I've left a comment on T181513. As for testing books, yes we need to find a way to either test the service using Extension:Collection or something else. But remember, the service's current goal is to replace Electron as is. We haven't thought about books in this context yet as I mentioned in T178278#3779400.

@ovasileva yes, I've updated the description. That said, we should stay focused and test the performance of the service not other things.

@ovasileva yes, I've updated the description. That said, we should stay focused and test the performance of the service not other things.

Thank you! And agreed - this would be just a quick check - we'll look further in separate tasks if necessary.

@pmiazga @Jdlrobson since the blocker (T181623) is blocked, I think we can move ahead with this task now.

I've updated the chromium-pdf.reading-web-staging.eqiad.wmflabs server with the latest chromium-render code.

Yup, I'll start working on it today.

Also note that pm2 is keeping the service alive.

Testing round one.

Type: synthetic test, set of 50 urls, no pauses. I focused mostly on concurrency/response rates, not on server load as the chromium renderer was a bit outdated. It was more a "test round".

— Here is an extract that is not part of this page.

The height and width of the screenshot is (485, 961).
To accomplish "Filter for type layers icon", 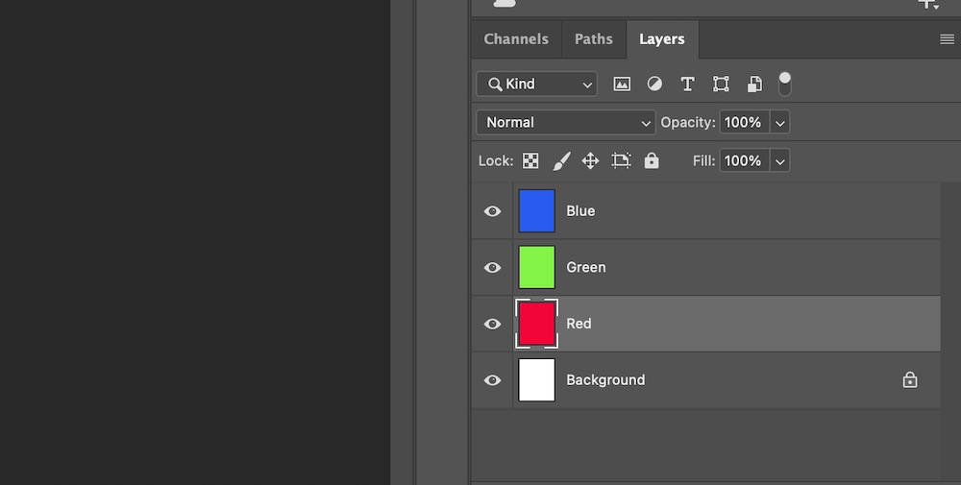I will click(x=687, y=85).
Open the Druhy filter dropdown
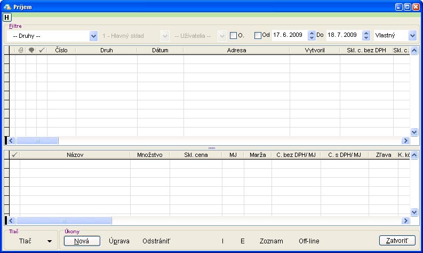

Time taken: 12 hours 30 minutes
Concurrency: 5-7 concurrent requests at once
Requests sent: 29738
Success rate: 100%
Error rate: 0%
Throughput: ~ 39 req/min
Data rate: 865.47KB/sec
Stored: 29GB of PDF files

Response rates

Average response rate: 9.815sec
Median: 7.193sec
Fastest response: 1.872sec

99% requests took less than 25.241 seconds to finish
95% requests took less than 21.439 seconds to finish
90% requests took less than 19.055 seconds to finish

Server load

CPU: 2 threads,100%
Memory consumption - less than 3.5GB

Testing environemnt:

Two machines

  • main device - laptop, i7 + 16GB of RAM, SSD drive (for storing data), using JMeter on 50MBit connection
  • additional load - virtualized server on bare metal, 2xXeon L5335, 8GB of RAM, ~150Mbit conection
Other findings:

I used a set of 50 articles, what means I should have ~50 sets of the same files. System stored 22465 files, there are 1327 distinct file sizes. Some PDFs are broken, some are not rendered completely. I'll analyze PDF files and submit a separate patch to verify/fix broken PDFs

Thnx @pmiazga for this first round. One thing that could be also interesting to measure is how is the response latency influenced buy heavy and/or long-running tasks. For example, what is the mean/average response time when smaller/average-sized articles are being rendered if long-running tasks are run in parallel or not. Basically, the idea would be to measure whether continuously rendering something like Barack Obama influences rendering times of other articles.

As for the PDF files themselves, the quality of the files should probably be inspected separately. When it comes to performance testing, accounting for storage is not relevant and can easily slow things down (especially if the system has to write 22k+ files).

@mobrovac I stored files as I want to verify that files are rendered correctly. Transfer rate is less than 1MB/s and my SSD drive can write up 250MB/s, ~29GB over 12hours is not that much, it should not slow down the load testing overall. I'll definitely have couple rounds where I do not store data (typical performance/benchmark test), but for the regular load IMHO it doesn't hurt.
I like the idea of having couple long-running tasks in the background. I'll definitely do that.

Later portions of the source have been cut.